**The problem**
Please restate the following records word for word.

◆ ◆ ◆ ◆

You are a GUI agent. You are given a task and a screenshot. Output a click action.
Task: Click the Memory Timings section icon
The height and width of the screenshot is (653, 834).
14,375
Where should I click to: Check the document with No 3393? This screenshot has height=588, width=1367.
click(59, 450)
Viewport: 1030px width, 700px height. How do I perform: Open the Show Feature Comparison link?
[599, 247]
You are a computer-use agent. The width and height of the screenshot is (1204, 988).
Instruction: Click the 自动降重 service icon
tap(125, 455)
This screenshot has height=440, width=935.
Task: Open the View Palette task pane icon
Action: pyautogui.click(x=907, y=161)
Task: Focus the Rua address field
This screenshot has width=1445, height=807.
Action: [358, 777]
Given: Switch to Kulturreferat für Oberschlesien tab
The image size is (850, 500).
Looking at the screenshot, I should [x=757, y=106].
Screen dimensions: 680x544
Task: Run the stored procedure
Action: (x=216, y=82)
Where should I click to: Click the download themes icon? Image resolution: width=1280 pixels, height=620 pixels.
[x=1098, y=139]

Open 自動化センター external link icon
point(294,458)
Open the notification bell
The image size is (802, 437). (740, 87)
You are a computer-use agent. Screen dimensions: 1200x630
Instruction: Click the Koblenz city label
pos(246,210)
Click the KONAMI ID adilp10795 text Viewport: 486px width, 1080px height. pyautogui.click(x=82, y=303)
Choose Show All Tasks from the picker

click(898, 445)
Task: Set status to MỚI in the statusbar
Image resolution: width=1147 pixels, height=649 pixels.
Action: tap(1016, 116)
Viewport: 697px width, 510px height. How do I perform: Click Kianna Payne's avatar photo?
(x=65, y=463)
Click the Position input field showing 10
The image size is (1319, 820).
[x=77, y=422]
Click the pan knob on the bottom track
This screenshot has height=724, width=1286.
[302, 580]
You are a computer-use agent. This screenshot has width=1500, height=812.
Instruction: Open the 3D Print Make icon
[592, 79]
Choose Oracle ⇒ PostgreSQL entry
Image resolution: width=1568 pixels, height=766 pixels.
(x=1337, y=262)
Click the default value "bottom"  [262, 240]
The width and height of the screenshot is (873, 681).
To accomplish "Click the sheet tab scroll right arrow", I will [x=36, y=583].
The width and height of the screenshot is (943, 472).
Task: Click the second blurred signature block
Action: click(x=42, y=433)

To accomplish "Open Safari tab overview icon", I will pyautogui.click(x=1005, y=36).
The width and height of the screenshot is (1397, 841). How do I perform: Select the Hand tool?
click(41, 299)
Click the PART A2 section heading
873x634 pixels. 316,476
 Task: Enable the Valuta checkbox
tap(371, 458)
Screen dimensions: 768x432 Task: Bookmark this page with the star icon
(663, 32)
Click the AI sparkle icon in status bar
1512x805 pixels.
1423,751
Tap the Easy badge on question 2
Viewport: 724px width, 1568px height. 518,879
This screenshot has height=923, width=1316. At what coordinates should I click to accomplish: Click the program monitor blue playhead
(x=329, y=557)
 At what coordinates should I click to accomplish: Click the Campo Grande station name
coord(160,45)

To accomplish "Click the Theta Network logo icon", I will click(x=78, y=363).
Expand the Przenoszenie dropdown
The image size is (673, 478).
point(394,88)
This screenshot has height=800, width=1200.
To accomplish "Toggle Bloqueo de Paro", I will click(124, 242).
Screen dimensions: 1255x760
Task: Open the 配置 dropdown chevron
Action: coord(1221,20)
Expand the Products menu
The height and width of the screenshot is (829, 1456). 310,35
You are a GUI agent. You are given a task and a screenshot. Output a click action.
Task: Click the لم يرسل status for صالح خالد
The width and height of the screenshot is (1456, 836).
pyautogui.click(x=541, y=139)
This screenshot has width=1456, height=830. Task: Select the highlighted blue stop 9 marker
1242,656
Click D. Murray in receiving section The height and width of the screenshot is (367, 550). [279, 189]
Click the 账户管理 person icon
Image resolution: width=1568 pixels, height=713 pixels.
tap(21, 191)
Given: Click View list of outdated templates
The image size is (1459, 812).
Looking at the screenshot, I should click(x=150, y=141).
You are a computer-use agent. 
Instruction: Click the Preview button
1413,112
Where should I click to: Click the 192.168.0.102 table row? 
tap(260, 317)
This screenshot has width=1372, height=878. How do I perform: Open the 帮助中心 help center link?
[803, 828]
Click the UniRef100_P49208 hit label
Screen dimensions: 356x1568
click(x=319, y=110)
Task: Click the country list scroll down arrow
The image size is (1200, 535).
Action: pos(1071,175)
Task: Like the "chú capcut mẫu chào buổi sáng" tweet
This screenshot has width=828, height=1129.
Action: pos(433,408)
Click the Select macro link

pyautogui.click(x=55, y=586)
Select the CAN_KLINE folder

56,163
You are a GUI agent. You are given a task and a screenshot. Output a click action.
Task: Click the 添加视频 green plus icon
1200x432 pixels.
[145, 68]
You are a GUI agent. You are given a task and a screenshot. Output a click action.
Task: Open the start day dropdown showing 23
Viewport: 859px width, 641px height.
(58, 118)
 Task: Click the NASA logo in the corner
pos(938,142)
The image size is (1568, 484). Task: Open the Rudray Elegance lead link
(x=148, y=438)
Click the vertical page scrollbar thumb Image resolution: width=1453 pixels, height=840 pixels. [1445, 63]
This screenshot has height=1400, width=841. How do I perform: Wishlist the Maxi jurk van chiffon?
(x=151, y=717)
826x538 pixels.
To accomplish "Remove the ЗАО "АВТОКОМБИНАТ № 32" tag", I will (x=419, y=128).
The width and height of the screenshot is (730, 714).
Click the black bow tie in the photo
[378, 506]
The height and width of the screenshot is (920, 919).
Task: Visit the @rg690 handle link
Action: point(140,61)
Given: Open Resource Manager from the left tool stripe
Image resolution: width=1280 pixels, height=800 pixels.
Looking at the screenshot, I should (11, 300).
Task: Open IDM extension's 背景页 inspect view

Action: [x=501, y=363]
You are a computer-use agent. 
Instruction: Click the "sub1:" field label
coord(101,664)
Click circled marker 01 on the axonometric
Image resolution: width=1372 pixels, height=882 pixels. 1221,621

◆ ◆ ◆ ◆

**Response to this exercise**
You are a GUI agent. You are given a task and a screenshot. Output a click action.
Task: Click the Memory Timings section icon
The height and width of the screenshot is (653, 834).
14,375
Where should I click to: Check the document with No 3393? This screenshot has height=588, width=1367.
click(59, 450)
Viewport: 1030px width, 700px height. How do I perform: Open the Show Feature Comparison link?
[599, 247]
You are a computer-use agent. The width and height of the screenshot is (1204, 988).
Instruction: Click the 自动降重 service icon
tap(125, 455)
This screenshot has height=440, width=935.
Task: Open the View Palette task pane icon
Action: pyautogui.click(x=907, y=161)
Task: Focus the Rua address field
This screenshot has width=1445, height=807.
Action: [358, 777]
Given: Switch to Kulturreferat für Oberschlesien tab
The image size is (850, 500).
Looking at the screenshot, I should [x=757, y=106].
Screen dimensions: 680x544
Task: Run the stored procedure
Action: (x=216, y=82)
Where should I click to: Click the download themes icon? Image resolution: width=1280 pixels, height=620 pixels.
[x=1098, y=139]

Open 自動化センター external link icon
point(294,458)
Open the notification bell
The image size is (802, 437). (740, 87)
You are a computer-use agent. Screen dimensions: 1200x630
Instruction: Click the Koblenz city label
pos(246,210)
Click the KONAMI ID adilp10795 text Viewport: 486px width, 1080px height. pyautogui.click(x=82, y=303)
Choose Show All Tasks from the picker

click(898, 445)
Task: Set status to MỚI in the statusbar
Image resolution: width=1147 pixels, height=649 pixels.
Action: tap(1016, 116)
Viewport: 697px width, 510px height. How do I perform: Click Kianna Payne's avatar photo?
(x=65, y=463)
Click the Position input field showing 10
The image size is (1319, 820).
[x=77, y=422]
Click the pan knob on the bottom track
This screenshot has height=724, width=1286.
[302, 580]
You are a computer-use agent. This screenshot has width=1500, height=812.
Instruction: Open the 3D Print Make icon
[592, 79]
Choose Oracle ⇒ PostgreSQL entry
Image resolution: width=1568 pixels, height=766 pixels.
(x=1337, y=262)
Click the default value "bottom"  [262, 240]
The width and height of the screenshot is (873, 681).
To accomplish "Click the sheet tab scroll right arrow", I will [x=36, y=583].
The width and height of the screenshot is (943, 472).
Task: Click the second blurred signature block
Action: click(x=42, y=433)

To accomplish "Open Safari tab overview icon", I will pyautogui.click(x=1005, y=36).
The width and height of the screenshot is (1397, 841). How do I perform: Select the Hand tool?
click(41, 299)
Click the PART A2 section heading
873x634 pixels. 316,476
 Task: Enable the Valuta checkbox
tap(371, 458)
Screen dimensions: 768x432 Task: Bookmark this page with the star icon
(663, 32)
Click the AI sparkle icon in status bar
1512x805 pixels.
1423,751
Tap the Easy badge on question 2
Viewport: 724px width, 1568px height. 518,879
This screenshot has height=923, width=1316. At what coordinates should I click to accomplish: Click the program monitor blue playhead
(x=329, y=557)
 At what coordinates should I click to accomplish: Click the Campo Grande station name
coord(160,45)

To accomplish "Click the Theta Network logo icon", I will click(x=78, y=363).
Expand the Przenoszenie dropdown
The image size is (673, 478).
point(394,88)
This screenshot has height=800, width=1200.
To accomplish "Toggle Bloqueo de Paro", I will click(124, 242).
Screen dimensions: 1255x760
Task: Open the 配置 dropdown chevron
Action: coord(1221,20)
Expand the Products menu
The height and width of the screenshot is (829, 1456). 310,35
You are a GUI agent. You are given a task and a screenshot. Output a click action.
Task: Click the لم يرسل status for صالح خالد
The width and height of the screenshot is (1456, 836).
pyautogui.click(x=541, y=139)
This screenshot has width=1456, height=830. Task: Select the highlighted blue stop 9 marker
1242,656
Click D. Murray in receiving section The height and width of the screenshot is (367, 550). [279, 189]
Click the 账户管理 person icon
Image resolution: width=1568 pixels, height=713 pixels.
tap(21, 191)
Given: Click View list of outdated templates
The image size is (1459, 812).
Looking at the screenshot, I should click(x=150, y=141).
You are a computer-use agent. 
Instruction: Click the Preview button
1413,112
Where should I click to: Click the 192.168.0.102 table row? 
tap(260, 317)
This screenshot has width=1372, height=878. How do I perform: Open the 帮助中心 help center link?
[803, 828]
Click the UniRef100_P49208 hit label
Screen dimensions: 356x1568
click(x=319, y=110)
Task: Click the country list scroll down arrow
The image size is (1200, 535).
Action: pos(1071,175)
Task: Like the "chú capcut mẫu chào buổi sáng" tweet
This screenshot has width=828, height=1129.
Action: pos(433,408)
Click the Select macro link

pyautogui.click(x=55, y=586)
Select the CAN_KLINE folder

56,163
You are a GUI agent. You are given a task and a screenshot. Output a click action.
Task: Click the 添加视频 green plus icon
1200x432 pixels.
[145, 68]
You are a GUI agent. You are given a task and a screenshot. Output a click action.
Task: Open the start day dropdown showing 23
Viewport: 859px width, 641px height.
(58, 118)
 Task: Click the NASA logo in the corner
pos(938,142)
The image size is (1568, 484). Task: Open the Rudray Elegance lead link
(x=148, y=438)
Click the vertical page scrollbar thumb Image resolution: width=1453 pixels, height=840 pixels. [1445, 63]
This screenshot has height=1400, width=841. How do I perform: Wishlist the Maxi jurk van chiffon?
(x=151, y=717)
826x538 pixels.
To accomplish "Remove the ЗАО "АВТОКОМБИНАТ № 32" tag", I will (x=419, y=128).
The width and height of the screenshot is (730, 714).
Click the black bow tie in the photo
[378, 506]
The height and width of the screenshot is (920, 919).
Task: Visit the @rg690 handle link
Action: point(140,61)
Given: Open Resource Manager from the left tool stripe
Image resolution: width=1280 pixels, height=800 pixels.
Looking at the screenshot, I should (11, 300).
Task: Open IDM extension's 背景页 inspect view

Action: [x=501, y=363]
You are a computer-use agent. 
Instruction: Click the "sub1:" field label
coord(101,664)
Click circled marker 01 on the axonometric
Image resolution: width=1372 pixels, height=882 pixels. 1221,621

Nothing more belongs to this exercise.